* [Exercise goal] In the records below, find the line that holds "You are a GUI". Restate it and every later line exactly, stopping at the end and skipping pictures.

* [Extracted data]
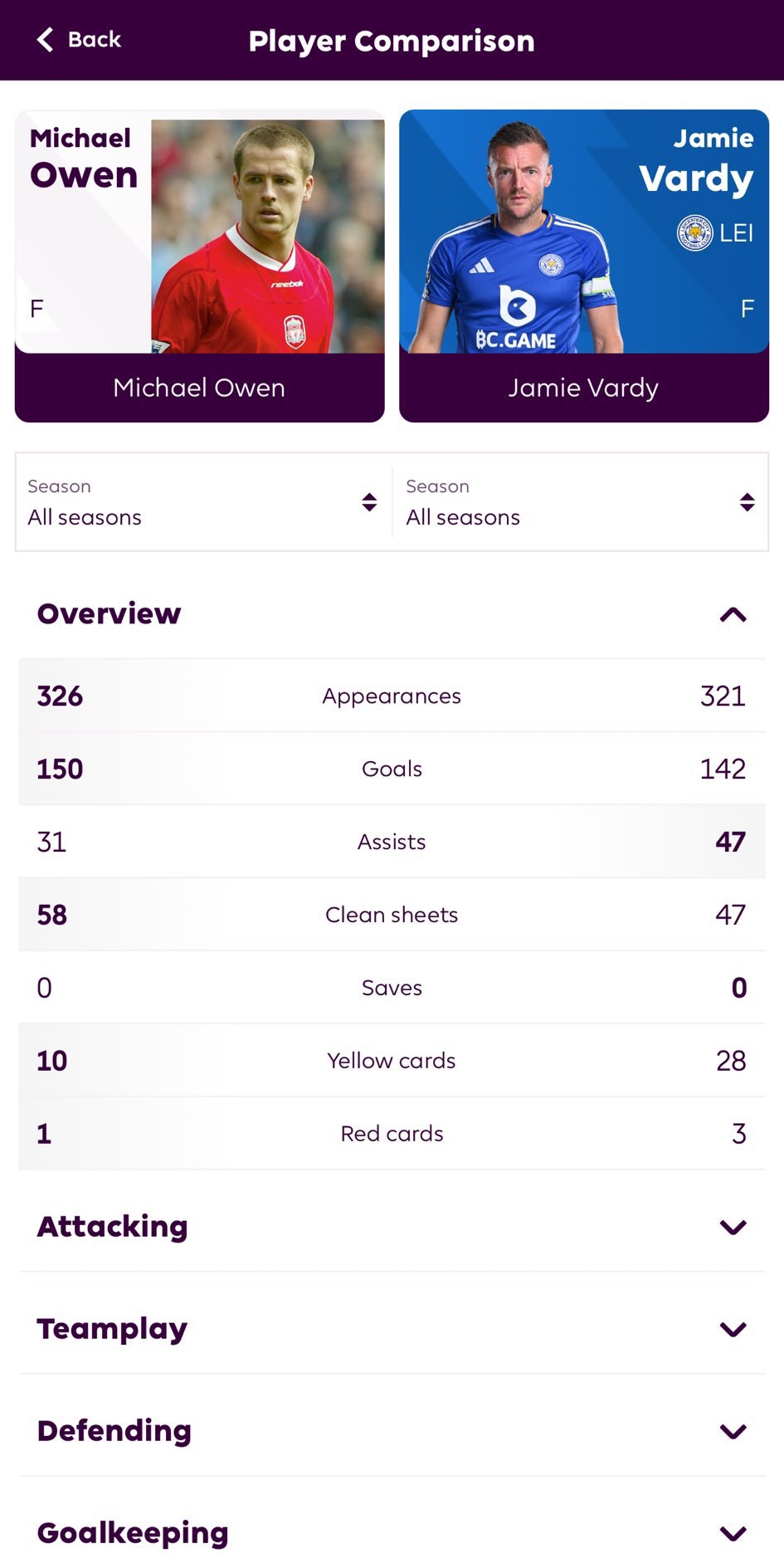Open Michael Owen's season dropdown
Screen dimensions: 784x1563
click(203, 502)
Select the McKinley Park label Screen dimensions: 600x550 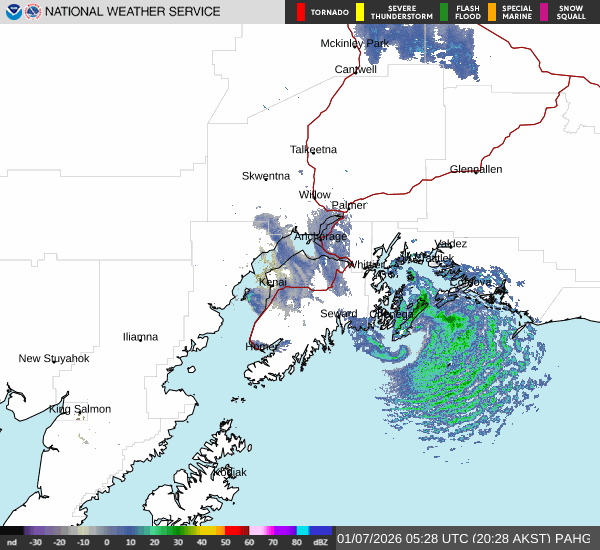[x=354, y=44]
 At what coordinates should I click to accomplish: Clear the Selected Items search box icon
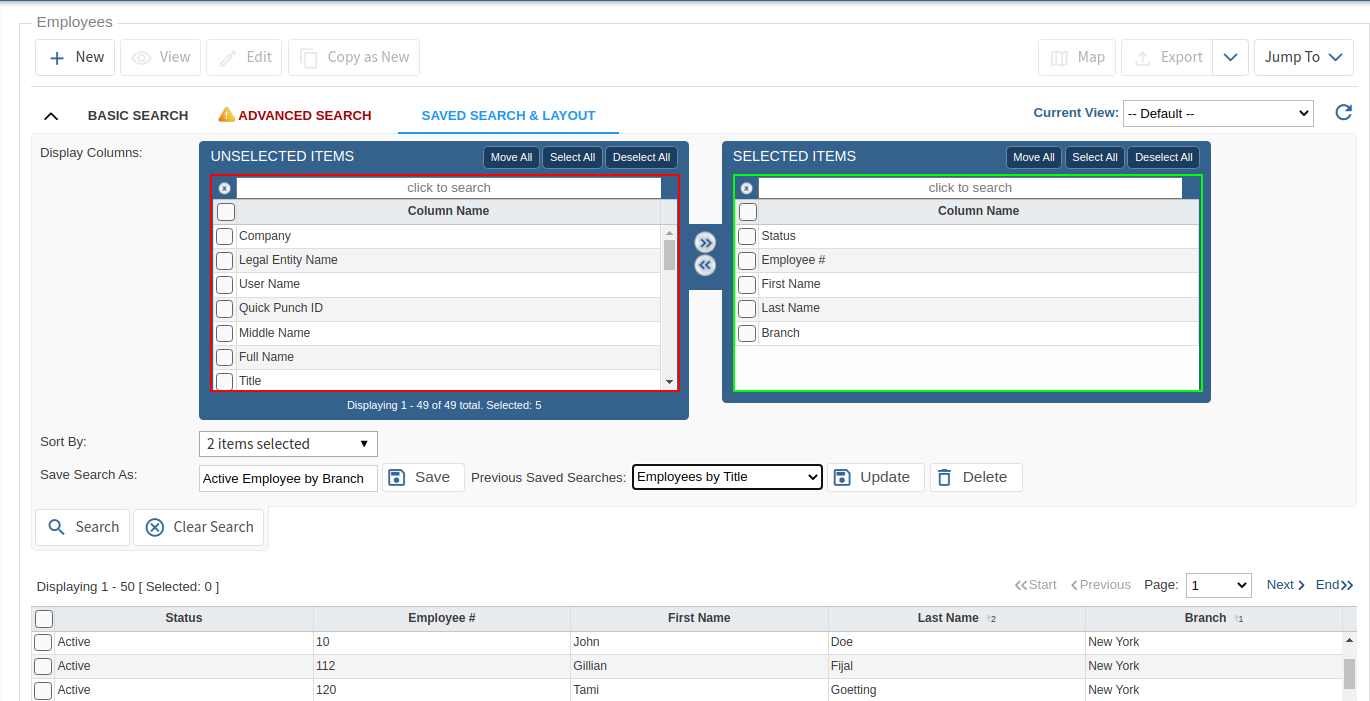(x=746, y=188)
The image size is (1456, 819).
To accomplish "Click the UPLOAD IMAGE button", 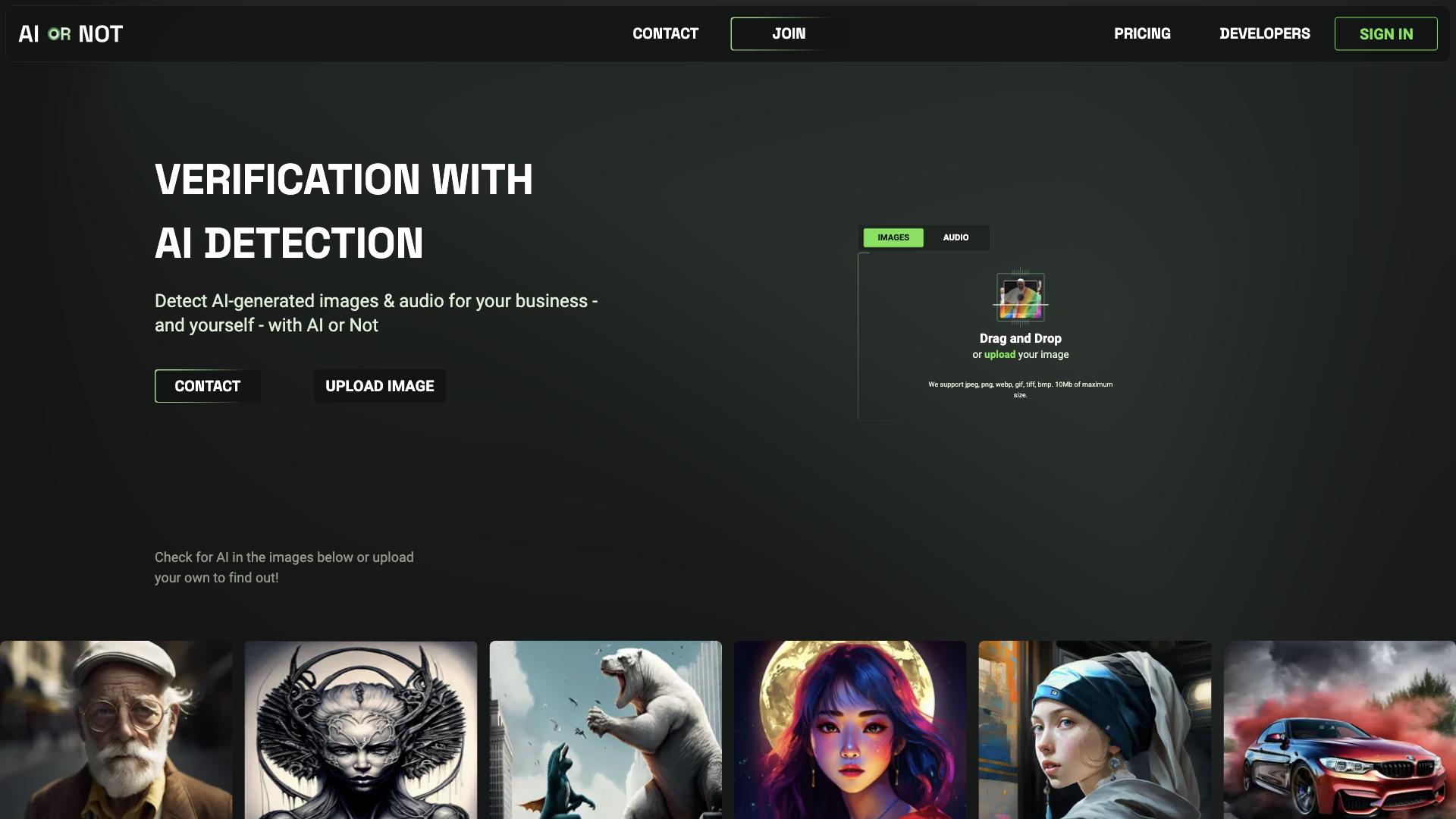I will tap(379, 386).
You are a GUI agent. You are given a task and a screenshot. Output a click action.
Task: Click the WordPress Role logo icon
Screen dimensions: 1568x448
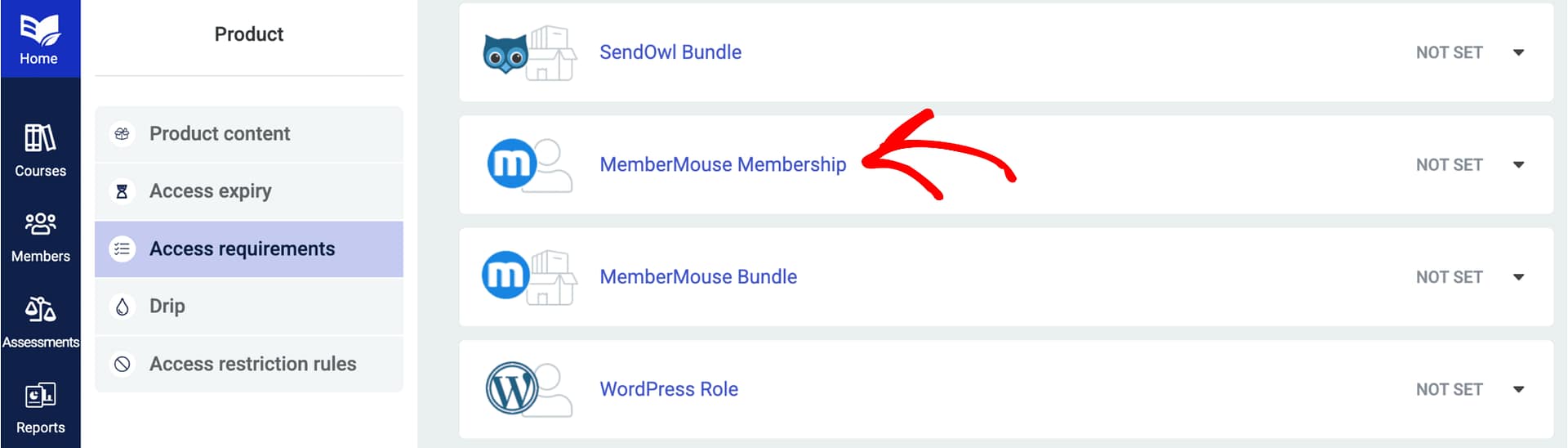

* [Reply]
You are a GUI agent. You are given a task and a screenshot. Output a click action.
Task: Click the WordPress Role logo icon
Screen dimensions: 1568x448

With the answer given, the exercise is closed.